Concentrated nitric acid used in the laboratory work is \(68 \%\) nitric acid by mass in aqueous solution. What should be the molarity of such a sample of the acid if the density of solution is \(1.504 \mathrm{~g} \mathrm{~mL}^{-1}\) ?

When we talk about mass percentage, we refer to the proportion of a particular substance within a mixture or solution, expressed as a percentage of the total mass. It represents how much mass of the solute is present compared to the total mass of the solution. In our case, the concentrated nitric acid is 68% nitric acid by mass, meaning that for every 100 grams of the solution, 68 grams are pure nitric acid, and the remaining 32 grams are water and any other substances present.

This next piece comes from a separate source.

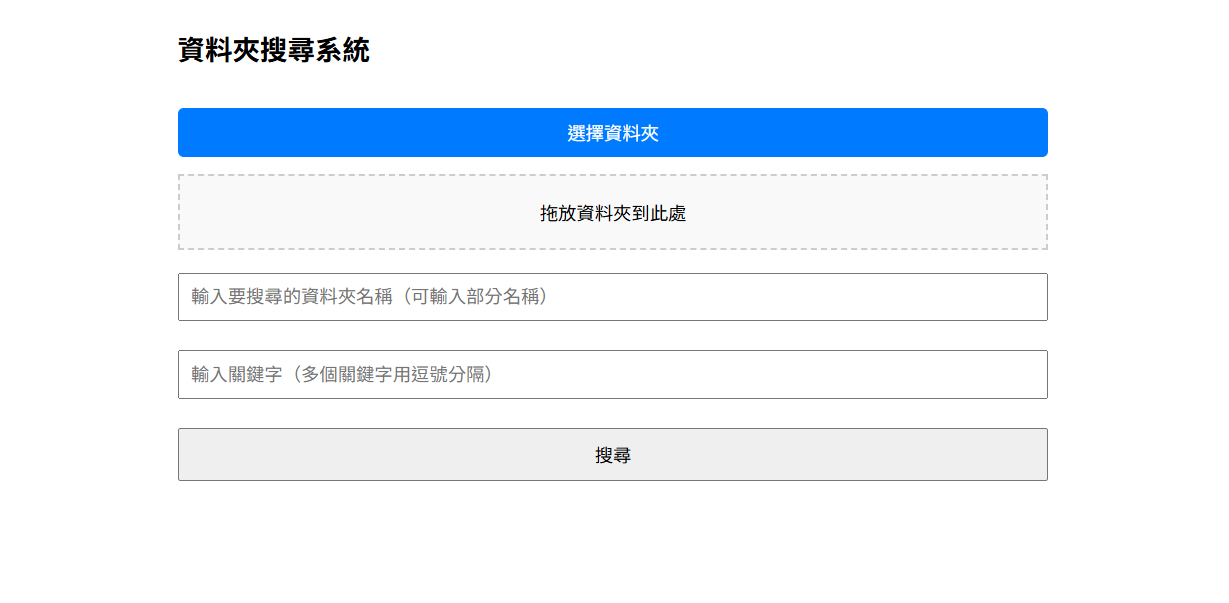1229x603 pixels.
Task: Click the blue 選擇資料夾 button
Action: pos(612,133)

To convert this percentage into a usable quantity for further calculations, it is common to assume a convenient volume of the solution, such as 100 mL in this example. While the volume can be arbitrary, it is chosen to simplify the math — yet it does not change the resulting molarity because molarity is a ratio that would remain constant regardless of the total amount of solution.

Solution density is the mass of the solution per unit volume. It is a crucial value when determining the amount of solute in a given volume of solution. Knowing the density allows us to convert volume to mass, which is a necessary step in many chemical calculations, particularly in converting mass percentage to the actual mass needed to find molarity.

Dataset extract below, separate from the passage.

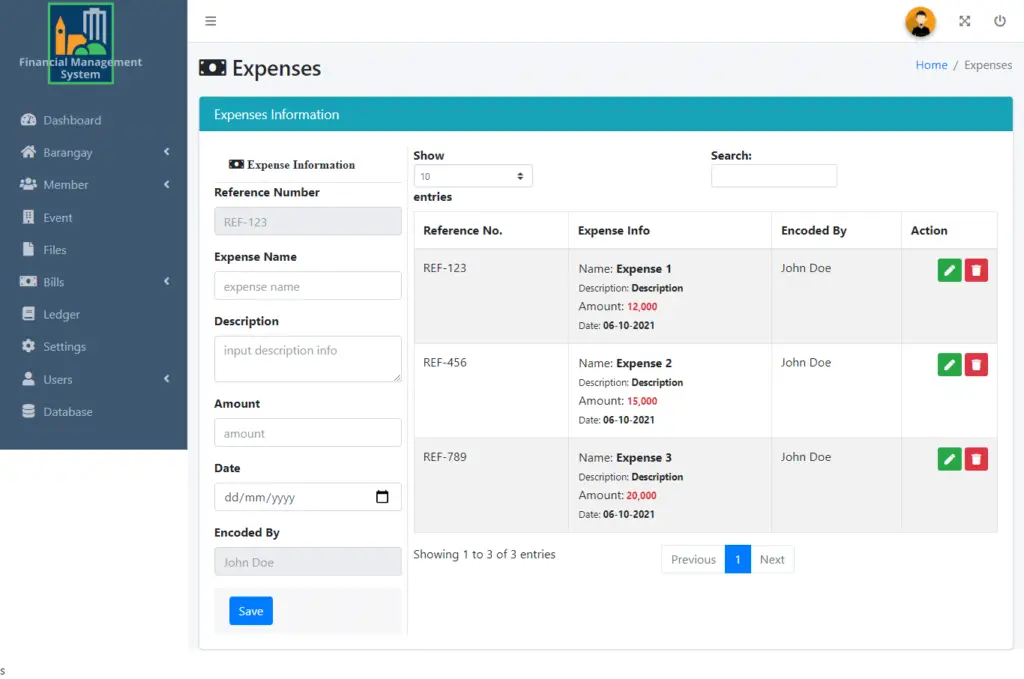Click the Save button
Screen dimensions: 1024x679
(250, 610)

In the example, the density of the nitric acid solution is given as 1.504 g/mL. This means that each milliliter of the solution weighs 1.504 grams. By multiplying this density by the volume of the solution we are considering, we obtain the total mass of the solution, which is then used alongside the mass percentage to find the mass of nitric acid present.

The concept of moles and molar mass is the cornerstone of chemical quantification. In chemistry, the mole is a unit that measures the amount of substance, while molar mass is the mass of one mole of that substance. The molar mass serves as a conversion factor between grams and moles and is especially helpful in stoichiometry.

The molar mass of nitric acid is approximately 63.01 g/mol, which tells us that one mole of nitric acid weighs about 63.01 grams. To find the number of moles from the mass of nitric acid obtained in our calculations, we use the formula:
\[\text{moles of nitric acid} = \frac{\text{mass of nitric acid}}{\text{molar mass of nitric acid}}\].

This step is fundamental because it allows us to transition from the mass-based perspective to one based on the number of particles or entities, which is amenable to many chemical equations and concentration measures like molarity.

The concentration of solutions is a measure of how much solute exists within a certain amount of solvent. Molarity, one form of expressing concentration, is defined as the number of moles of a solute per liter of solution (mol/L). It is an essential concept for scientists and chemists as it allows for the standardization of solutions for use in experiments and calculations.

To calculate molarity, we use the formula:
\[Molarity (M) = \frac{\text{number of moles of solute}}{\text{volume of solution in liters}}\].

By dividing the number of moles of nitric acid by the volume of the solution in liters, we obtain the molarity. This step finalizes our quest to understand the strength and composition of the nitric acid solution. Remember, the volume must be in liters to ensure that the molarity is correctly expressed in mol/L. By providing this standardized unit of concentration, scientists can effectively communicate and replicate results in a universally understood manner.